Excluding the costs associated with the review of strategic alternatives described above, adjusted net income attributable to True Religion Apparel, Inc. was $14.0 million, or $0.55 per diluted share for the fourth quarter of 2012.
Management Comments
“We finished the fourth quarter with double digit sales increases in our three key segments. And, we expanded our gross margin in our domestic consumer direct and wholesale segments. These two segments combined for 82% of our net sales this quarter,” stated Jeffrey Lubell, Chairman, Chief Executive Officer and Chief Merchant of True Religion Apparel, Inc. “As we start 2013, our plan is to enhance our men’s merchandise offering with sportswear innovation and re-establish the True Religion Brand Jeans women’s collection with updated, well-edited core basic denim bottoms and fashion-forward concepts.”
Year Ended 2012 Financial Results
Total net sales for the year ended December 31, 2012 increased to $467.3 million, an 11.3% increase as compared to the year ended December 31, 2011. Net sales for the Company’s U.S. Consumer Direct segment increased 12.0% to $281.6 million, and same-store sales for the year ended 2012 increased 2.7%.
Net sales for the Company’s U.S. Wholesale segment totaled $99.2 million, a 15.0% increase as compared to the prior year, driven by increases in sales to the Off-Price and Specialty Store channels, which was partially offset by a decrease in sales to Major accounts. Net sales for the Company’s International segment for the year increased to $83.8 million, or 6.1% as compared to the year ended December 31, 2011.

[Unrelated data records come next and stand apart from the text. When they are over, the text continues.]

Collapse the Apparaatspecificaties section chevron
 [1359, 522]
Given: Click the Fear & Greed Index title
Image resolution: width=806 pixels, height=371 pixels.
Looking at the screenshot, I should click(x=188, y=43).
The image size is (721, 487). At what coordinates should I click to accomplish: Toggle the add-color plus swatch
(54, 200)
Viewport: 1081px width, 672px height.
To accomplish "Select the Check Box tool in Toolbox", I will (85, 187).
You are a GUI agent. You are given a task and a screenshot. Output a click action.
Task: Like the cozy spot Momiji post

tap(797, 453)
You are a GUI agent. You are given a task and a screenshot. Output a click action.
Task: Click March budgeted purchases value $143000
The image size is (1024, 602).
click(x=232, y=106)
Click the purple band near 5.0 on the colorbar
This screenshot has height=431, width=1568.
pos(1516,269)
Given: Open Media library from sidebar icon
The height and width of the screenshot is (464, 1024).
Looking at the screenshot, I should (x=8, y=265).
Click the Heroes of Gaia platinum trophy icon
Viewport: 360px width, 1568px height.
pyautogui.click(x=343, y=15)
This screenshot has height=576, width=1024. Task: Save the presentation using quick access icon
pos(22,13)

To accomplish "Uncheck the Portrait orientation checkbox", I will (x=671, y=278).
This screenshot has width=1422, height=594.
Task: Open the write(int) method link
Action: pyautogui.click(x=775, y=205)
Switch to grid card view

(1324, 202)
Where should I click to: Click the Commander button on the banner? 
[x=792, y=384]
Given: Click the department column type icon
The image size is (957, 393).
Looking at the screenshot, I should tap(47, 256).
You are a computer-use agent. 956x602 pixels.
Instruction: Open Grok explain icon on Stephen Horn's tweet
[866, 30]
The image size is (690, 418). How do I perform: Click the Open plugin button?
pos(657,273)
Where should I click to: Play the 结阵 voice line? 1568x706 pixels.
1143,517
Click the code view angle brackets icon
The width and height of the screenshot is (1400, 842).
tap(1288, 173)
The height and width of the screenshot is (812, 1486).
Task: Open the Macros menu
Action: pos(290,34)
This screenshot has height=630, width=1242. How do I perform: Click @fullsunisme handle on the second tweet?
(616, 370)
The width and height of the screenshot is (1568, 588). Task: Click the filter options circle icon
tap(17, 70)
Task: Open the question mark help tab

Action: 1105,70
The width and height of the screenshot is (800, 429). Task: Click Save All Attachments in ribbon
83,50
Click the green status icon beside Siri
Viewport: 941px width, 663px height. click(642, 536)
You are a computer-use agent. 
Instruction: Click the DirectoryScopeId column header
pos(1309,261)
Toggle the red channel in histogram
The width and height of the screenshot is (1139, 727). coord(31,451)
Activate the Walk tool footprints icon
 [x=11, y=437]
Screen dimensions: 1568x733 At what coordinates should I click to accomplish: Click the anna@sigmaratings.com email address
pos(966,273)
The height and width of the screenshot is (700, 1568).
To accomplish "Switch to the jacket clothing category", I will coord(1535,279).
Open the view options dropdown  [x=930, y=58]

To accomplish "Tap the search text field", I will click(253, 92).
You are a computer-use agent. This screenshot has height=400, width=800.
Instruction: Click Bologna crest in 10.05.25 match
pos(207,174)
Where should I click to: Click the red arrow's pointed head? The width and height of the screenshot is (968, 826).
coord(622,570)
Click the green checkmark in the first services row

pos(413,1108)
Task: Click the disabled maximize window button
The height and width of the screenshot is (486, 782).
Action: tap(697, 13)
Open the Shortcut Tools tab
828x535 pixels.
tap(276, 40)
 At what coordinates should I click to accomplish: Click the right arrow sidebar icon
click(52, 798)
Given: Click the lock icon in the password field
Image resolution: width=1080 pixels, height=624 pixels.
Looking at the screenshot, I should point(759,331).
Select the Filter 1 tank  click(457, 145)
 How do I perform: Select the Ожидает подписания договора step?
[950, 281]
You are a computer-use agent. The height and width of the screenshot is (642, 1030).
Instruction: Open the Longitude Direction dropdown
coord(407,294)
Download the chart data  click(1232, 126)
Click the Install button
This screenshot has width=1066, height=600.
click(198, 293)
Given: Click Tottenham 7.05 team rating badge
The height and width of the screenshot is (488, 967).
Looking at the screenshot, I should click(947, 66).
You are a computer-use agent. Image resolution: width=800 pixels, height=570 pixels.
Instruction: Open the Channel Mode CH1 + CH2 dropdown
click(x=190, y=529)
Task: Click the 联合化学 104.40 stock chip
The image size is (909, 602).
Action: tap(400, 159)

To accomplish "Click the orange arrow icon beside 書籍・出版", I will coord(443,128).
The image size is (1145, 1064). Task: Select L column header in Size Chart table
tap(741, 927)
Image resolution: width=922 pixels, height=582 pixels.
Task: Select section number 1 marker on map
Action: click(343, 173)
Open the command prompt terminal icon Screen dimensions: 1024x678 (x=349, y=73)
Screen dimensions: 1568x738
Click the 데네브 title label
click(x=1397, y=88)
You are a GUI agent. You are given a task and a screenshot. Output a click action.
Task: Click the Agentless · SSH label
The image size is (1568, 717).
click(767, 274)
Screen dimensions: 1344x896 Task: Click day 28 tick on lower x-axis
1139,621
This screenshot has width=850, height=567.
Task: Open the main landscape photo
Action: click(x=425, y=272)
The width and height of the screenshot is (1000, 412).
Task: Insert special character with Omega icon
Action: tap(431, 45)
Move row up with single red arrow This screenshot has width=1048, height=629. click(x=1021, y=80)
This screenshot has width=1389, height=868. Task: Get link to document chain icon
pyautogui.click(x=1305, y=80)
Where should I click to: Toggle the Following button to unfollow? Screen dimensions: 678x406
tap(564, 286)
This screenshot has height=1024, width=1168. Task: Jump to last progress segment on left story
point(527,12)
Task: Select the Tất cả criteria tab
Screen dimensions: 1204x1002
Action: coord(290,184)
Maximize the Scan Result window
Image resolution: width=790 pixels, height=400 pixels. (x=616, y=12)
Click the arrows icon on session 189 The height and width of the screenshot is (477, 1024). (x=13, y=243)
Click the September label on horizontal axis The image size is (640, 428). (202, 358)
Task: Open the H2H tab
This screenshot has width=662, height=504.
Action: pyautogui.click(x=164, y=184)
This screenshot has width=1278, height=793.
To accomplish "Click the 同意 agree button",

Gross profit increased 10.2% to $299.5 million, and gross margin decreased by 70 basis points to 64.1% as compared to the year ended December 31, 2011.
SG&A expense increased 12.3% to $221.4 million from $197.2 million in the prior year, and as a percentage of net sales increased to 47.4% from 47.0% in the prior year. The increase primarily reflects the opening and operating of 28 new branded stores in 2012.
Included in SG&A for the year ended December 31, 2012 were costs associated with the review of strategic alternatives of $1.0 million. Included in SG&A for the year ended December 31, 2011 were net separation costs of $1.2 million associated with the resignation of a former executive.
Operating income increased 4.7% to $78.1 million, or 16.7% of net sales, versus $74.6 million or 17.8% of net sales in the prior year.